July 26, 2016
Workplace design that hands people control is the key to their wellbeing 0
Giving employees more control over workplace design is the single most important contributing factor to their wellbeing, according to a new study. The Workplace & Wellbeing report examines the workplace design factors that influence wellbeing. The research team discovered that an invitation to participate in the design of the work environment raised levels of wellbeing, although increasing the level of participation did not necessarily increase the level of wellbeing. The research was led by the Royal College of Art’s Helen Hamlyn Centre for Design in partnership with architects Gensler and supported by a consortium of leading industry names: Milliken, Bupa, Royal Bank of Scotland, Kinnarps and Shell. The context for this project lies with a current ‘wellbeing deficit’ in the workplace which means absence from work costs the UK economy more than £14 billion a year according to the Confederation of British Industry.
In 2014, around 27.3 million working days were lost in the UK, according to the Health and Safety Executive; 23.3 million of them were due to work-related ill health, predominantly depression, stress, anxiety and musculoskeletal disorders, and just over 4 million due to workplace injuries (HSE 2015).
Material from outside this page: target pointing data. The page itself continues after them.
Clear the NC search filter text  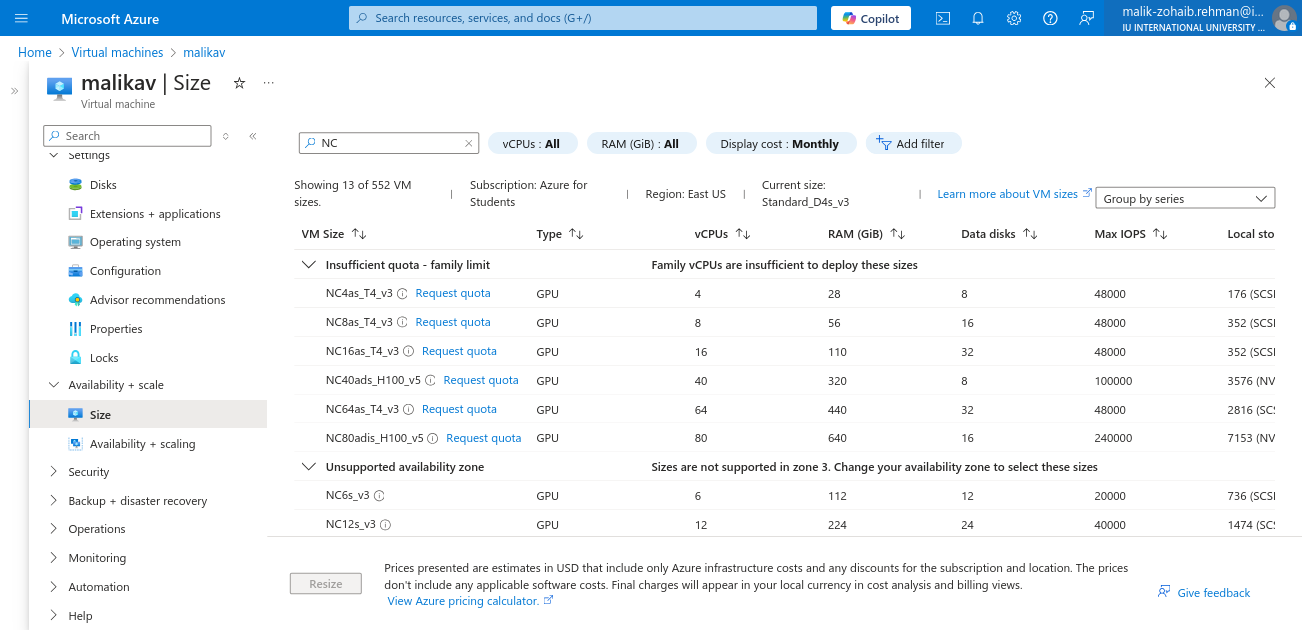coord(468,144)
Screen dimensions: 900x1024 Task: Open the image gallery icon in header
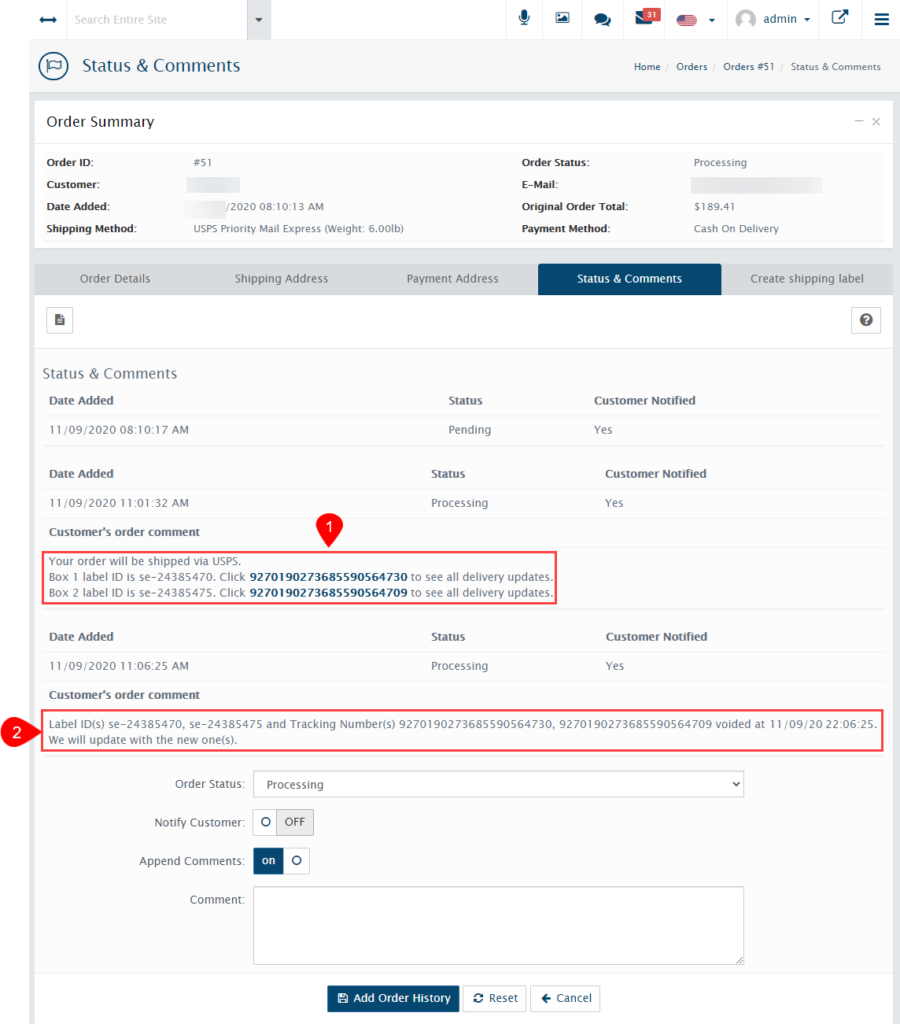562,19
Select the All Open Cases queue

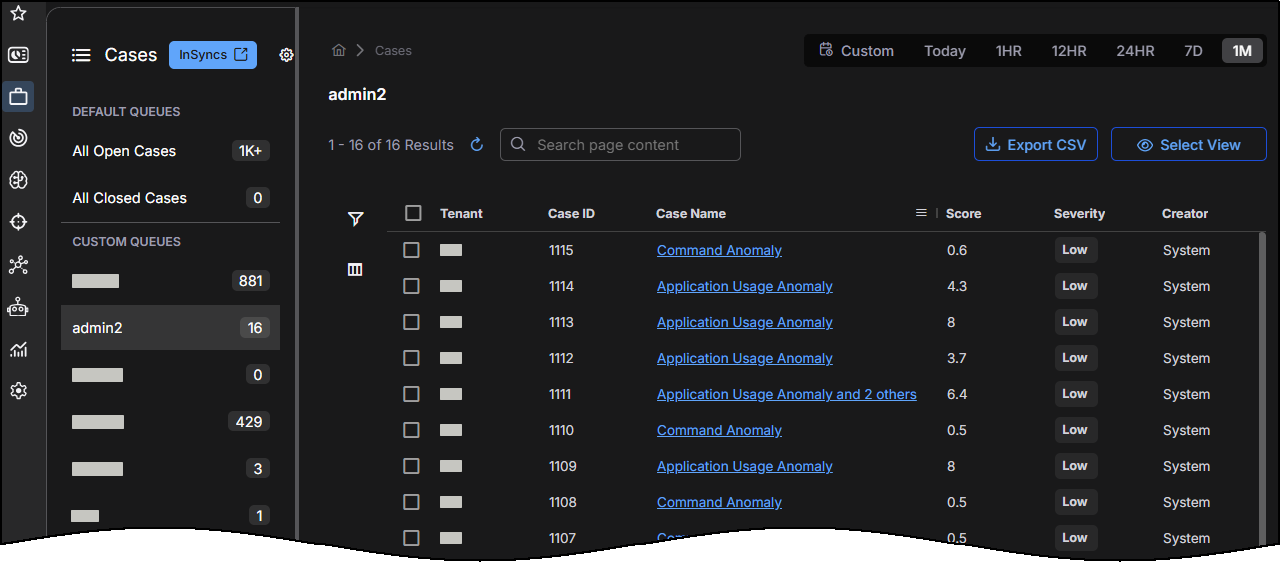pyautogui.click(x=124, y=151)
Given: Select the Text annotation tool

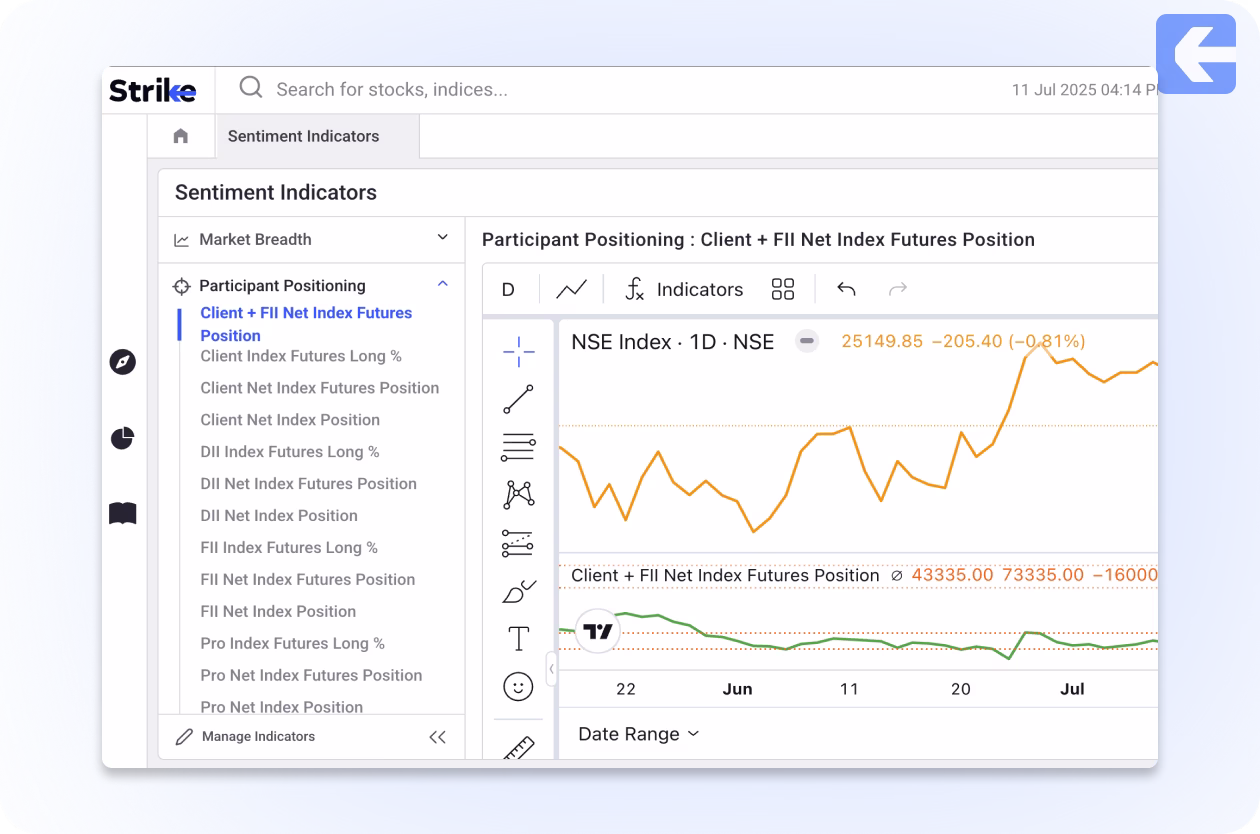Looking at the screenshot, I should click(x=518, y=638).
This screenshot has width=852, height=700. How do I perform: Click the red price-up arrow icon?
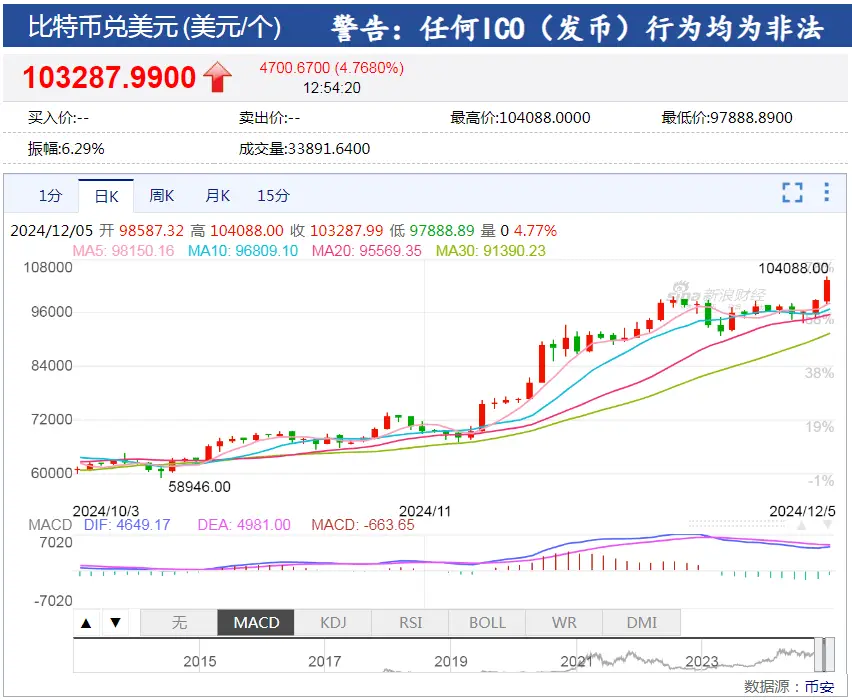217,77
While physical injuries in the workplace have reduced from a generation ago, mental health problems are now sharply on the rise, costing the UK economy the equivalent of £1,600 per employee according to the UK National WorkStress Network (2012).
At an event co-hosted by Milliken and Kinnarps at the Milliken showroom in London research leaders Jeremy Myerson, Professor of Design at the RCA and Phillip Tidd, Principal and Head of Consulting EMEA at Gensler introduced the research to the architectural, design, corporate and educational communities. They were joined by Sarah O’Farrell, Behaviour Change Expert at Bupa UK, for a discussion about the implications of the research and questions from the audience.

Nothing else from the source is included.